The announcement of the 2025 Union Budget brought relief to many taxpayers, particularly those with an income of up to ₹12 lakh. However, confusion persists regarding the applicability of the new tax regime, the Section 87A rebate, and the concept of marginal relief. To clarify these aspects, CA V. Subramanian, a Chennai-based Chartered Accountant, breaks down the key takeaways.
Rebate Under Section 87A: Who Benefits?
Under the revised tax regime, individuals earning up to ₹12 lakh annually will not have to pay income tax, thanks to an increased rebate under Section 87A. Salaried individuals enjoy an additional benefit, as their exemption limit extends to ₹12.75 lakh due to the standard deduction of ₹75,000.
“The Finance Minister’s statement that no tax will be payable up to ₹12 lakh should not be misinterpreted as an increase in the basic exemption limit,” clarifies CA V. Subramanian. “Instead, this is due to a combination of factors, including the revised tax slabs and the enhanced rebate.”
For the financial year 2025-26, individuals with taxable income up to ₹12 lakh will receive a rebate of up to ₹60,000 under Section 87A. This means that if their tax liability is ₹60,000 or below, they will effectively pay no tax. However, this rebate does not apply to special rate incomes such as capital gains.

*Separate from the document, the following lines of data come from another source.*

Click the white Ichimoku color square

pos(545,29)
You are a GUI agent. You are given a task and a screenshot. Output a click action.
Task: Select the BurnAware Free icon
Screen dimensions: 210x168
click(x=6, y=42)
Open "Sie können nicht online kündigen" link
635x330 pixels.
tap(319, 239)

Marginal Relief: Addressing the ₹12.10 Lakh Dilemma
A significant debate has emerged on social media regarding a situation where an individual earning ₹12.10 lakh would face a tax liability of ₹61,500 under the new regime. Critics have questioned how an additional income of just ₹10,000 could result in such a high tax burden.
“This is where the concept of marginal relief comes into play,” explains CA V. Subramanian. “Marginal relief ensures that the additional tax burden does not exceed the extra income earned over ₹12 lakh.”
For instance, if a taxpayer earns ₹12.10 lakh, their tax liability before rebate would be ₹61,500. However, since the excess income over ₹12 lakh is only ₹10,000, the final tax payable will be the lower of the two amounts—₹10,000. The remaining ₹51,500 is adjusted through marginal relief.
“This means that instead of paying ₹61,500, the taxpayer will only pay ₹10,000, ensuring fairness and avoiding tax disproportionate to income earned,” says CA V. Subramanian.
Final Takeaway
The new tax regime brings significant relief to middle-class taxpayers, but it is crucial to understand its nuances. While the rebate under Section 87A ensures zero tax for income up to ₹12 lakh, marginal relief prevents undue tax burden for those slightly exceeding this limit.
“The government has taken a balanced approach,” concludes CA V. Subramanian. “Taxpayers must focus on informed financial planning to maximize their benefits under the revised structure.”